The state of our nation’s busiest bridges
Transportation for America has released a report focusing the deteriorating condition of bridges in the largest 102 metropolitan areas. "The Fix We’re In For: The State of Our Nation’s Busiest Bridges" continues its analysis of the National Bridge Inventory, which found one in nine U.S. bridges has been rated “structurally deficient.”
"The impact of a failure to attend to our bridges became all too clear in September, 2011, when the governors of Kentucky and Indiana were forced to close the busy Sherman Minton Bridge in metropolitan Louisville after inspectors found cracks in its structural beams. The closure made national headlines as Louisville traffic was snarled and millions of Americans wondered about the condition of the busy bridges they have to cross each day," the report notes. "With the majority of American bridges soon due for major maintenance, overhaul or replacement, scenarios such as this could begin playing out with increasing frequency absent concerted effort and investment."
California leads the nation with the busiest deficient bridges, taking several top spots when ranking metros. The daily volume in Los Angeles was more than double that of second place New York.

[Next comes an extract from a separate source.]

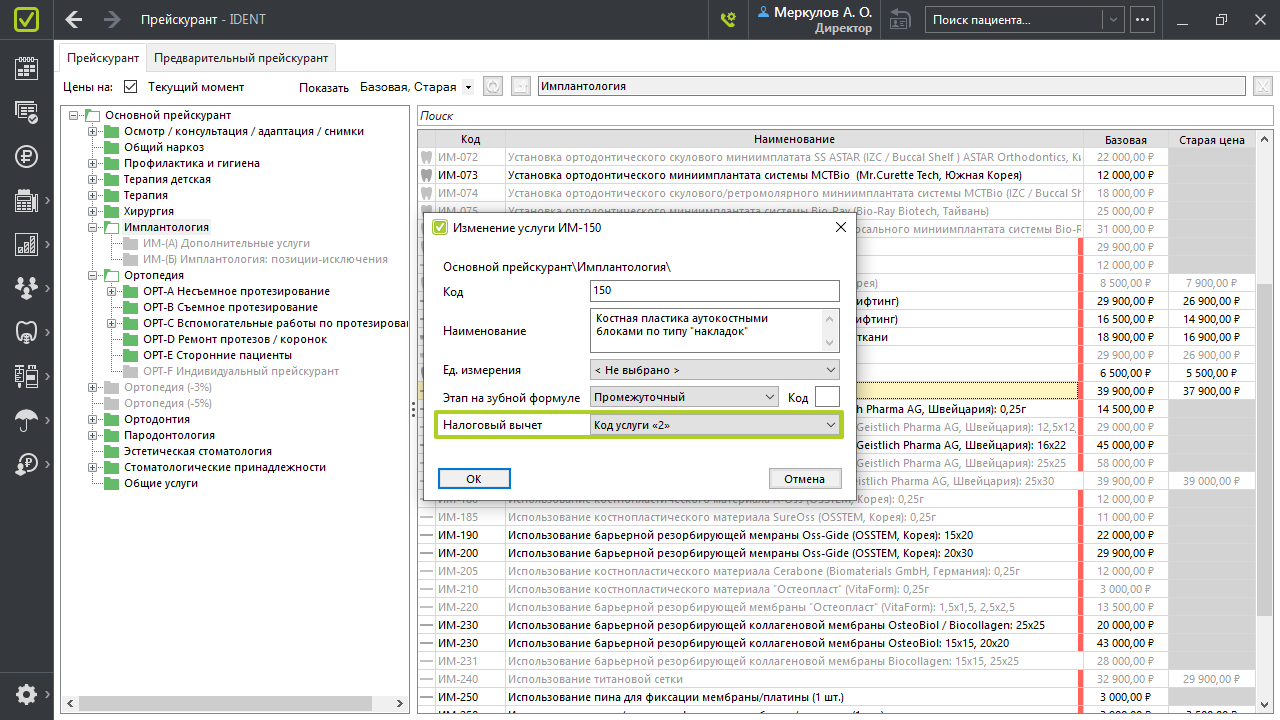
Task: Open the settings gear in sidebar
Action: coord(26,694)
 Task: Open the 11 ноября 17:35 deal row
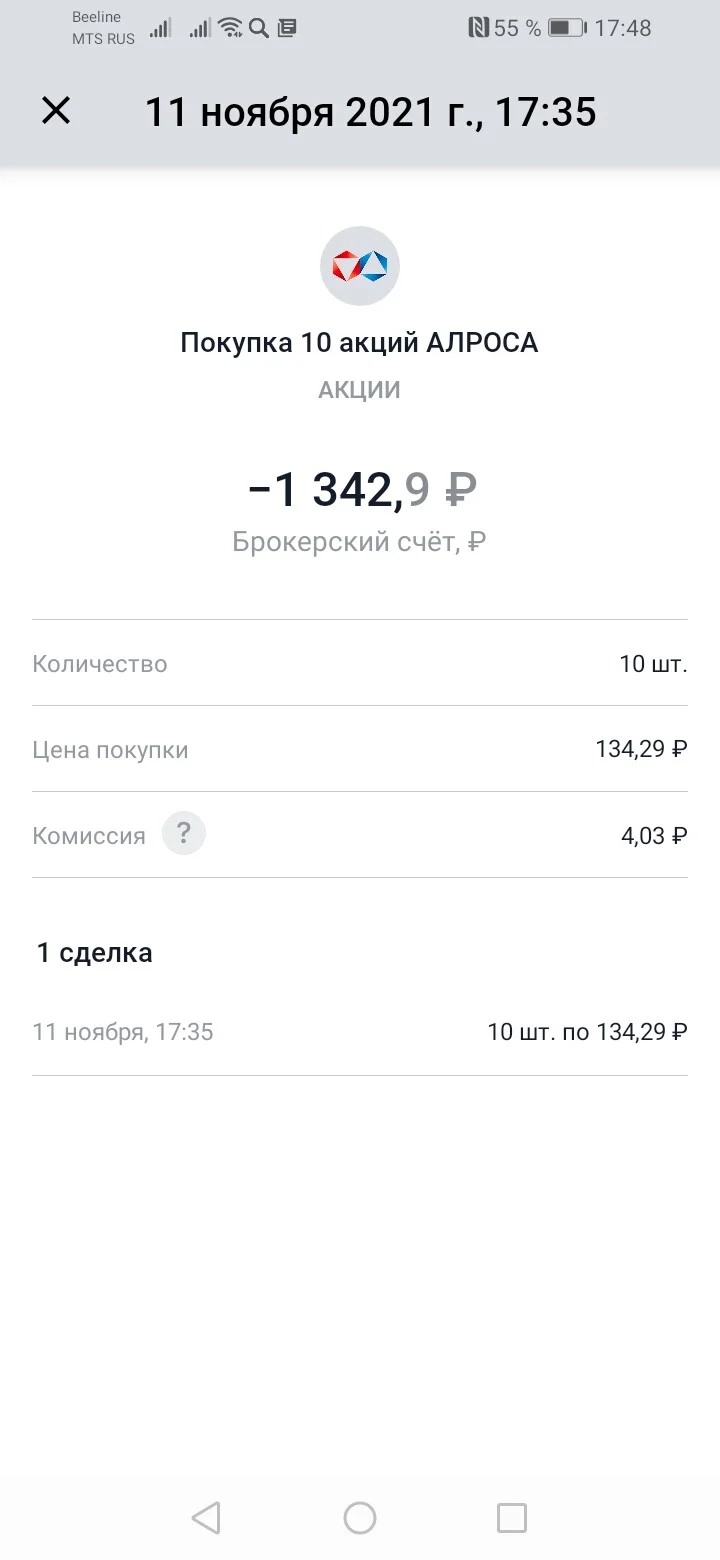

"As an increasing number of our bridges reach – and pass – their original design life spans, repairing the nation’s biggest and busiest bridges will require a national strategy that is not possible under a program where money is distributed to states by formula with little accountability," the report notes.
The T4 report recommends:
- Require states to develop asset management plans that prioritize the repair and maintenance of aging roads and bridges.
- Ensure that money set aside for repair can’t be spent on other things.
- Local governments must play a stronger role in setting transportation investment priorities to ensure funding will be directed to the most pressing repair.
- Congress should resist the temptation to cannibalize safe walking and bicycling programs in the name of bridge repair.